■ Task goal ■
Nothing but the lines from the one containing "Instruction: Click the RC Range antenna icon" through the end of the data should be retyped, exactly as they stand, and pictures should not be retyped.

Data excerpts:
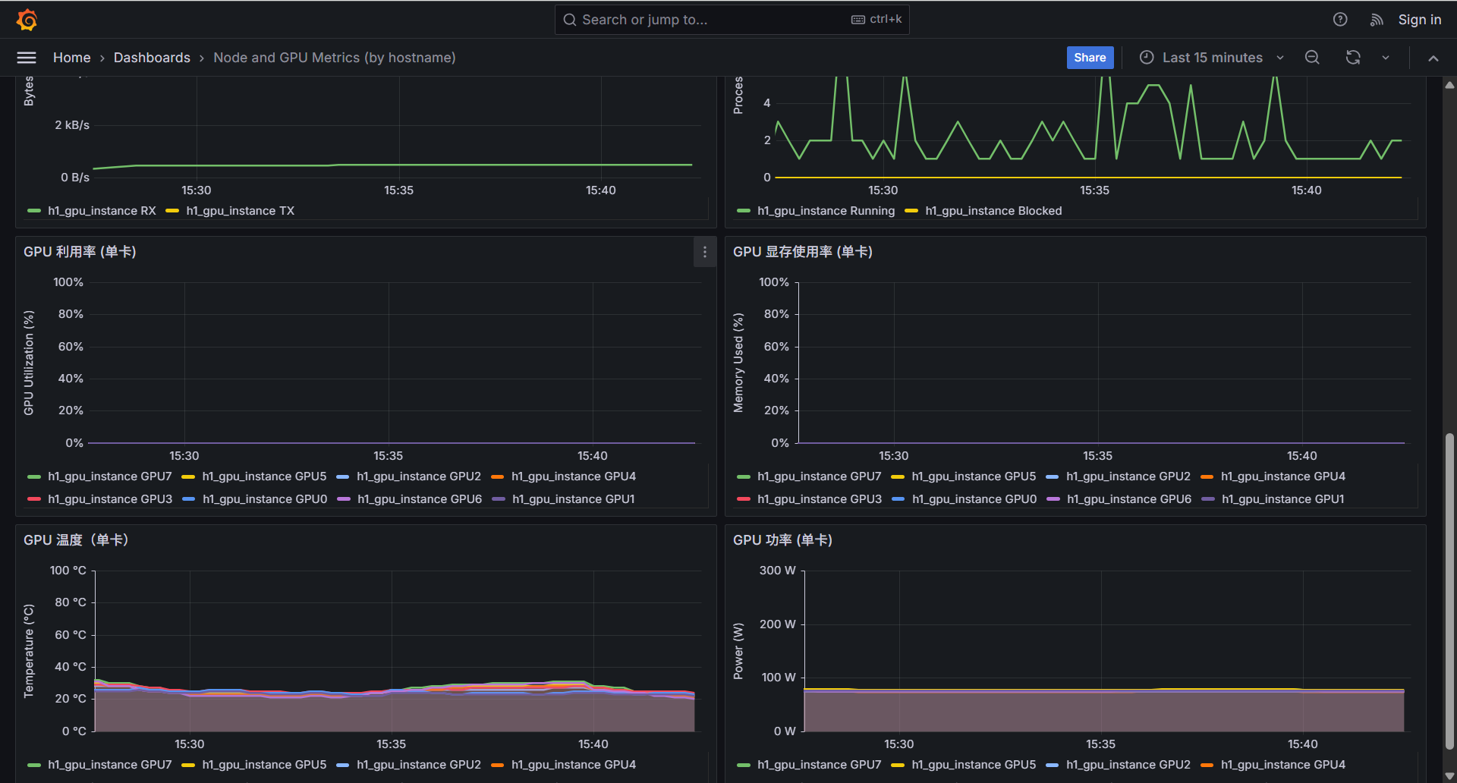Toggle h1_gpu_instance Blocked series visibility
Viewport: 1457px width, 783px height.
[x=993, y=211]
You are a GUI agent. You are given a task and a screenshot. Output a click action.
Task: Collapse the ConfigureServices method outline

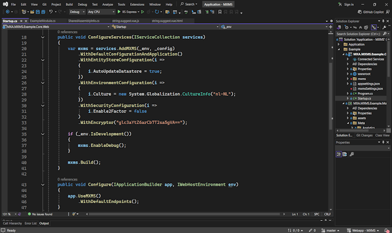[43, 37]
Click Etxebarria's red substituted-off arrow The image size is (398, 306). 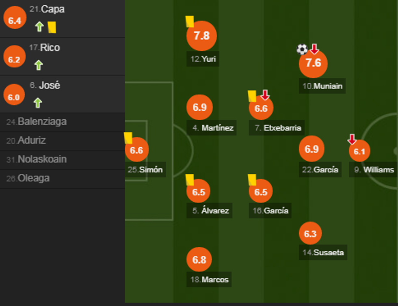[265, 95]
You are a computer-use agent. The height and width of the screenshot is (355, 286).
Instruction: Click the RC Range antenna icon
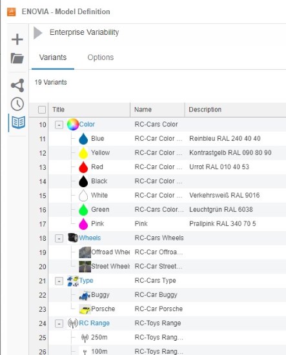73,323
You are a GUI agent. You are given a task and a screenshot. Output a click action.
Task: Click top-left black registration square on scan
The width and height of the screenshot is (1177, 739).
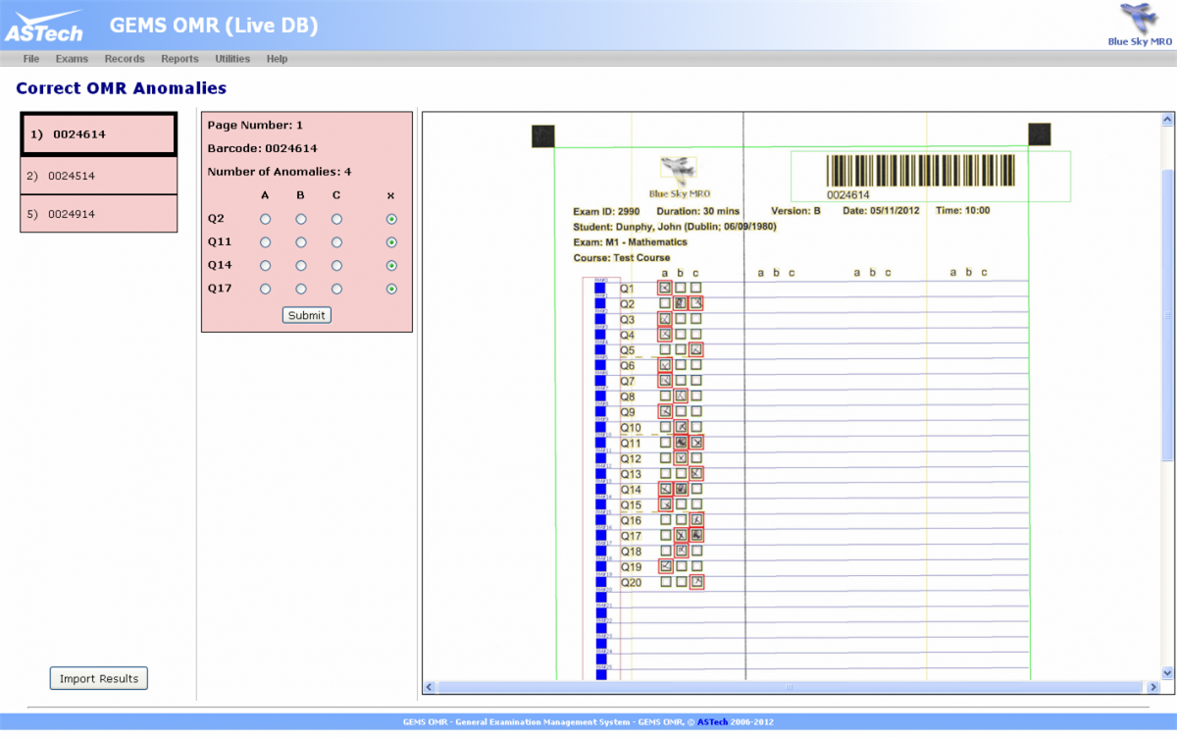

■ Output for this task ■
Instruction: Click the RC Range antenna icon
73,323
You are a GUI agent. You are given a task and a screenshot. Output a click action.
Task: Click top-left black registration square on scan
The width and height of the screenshot is (1177, 739).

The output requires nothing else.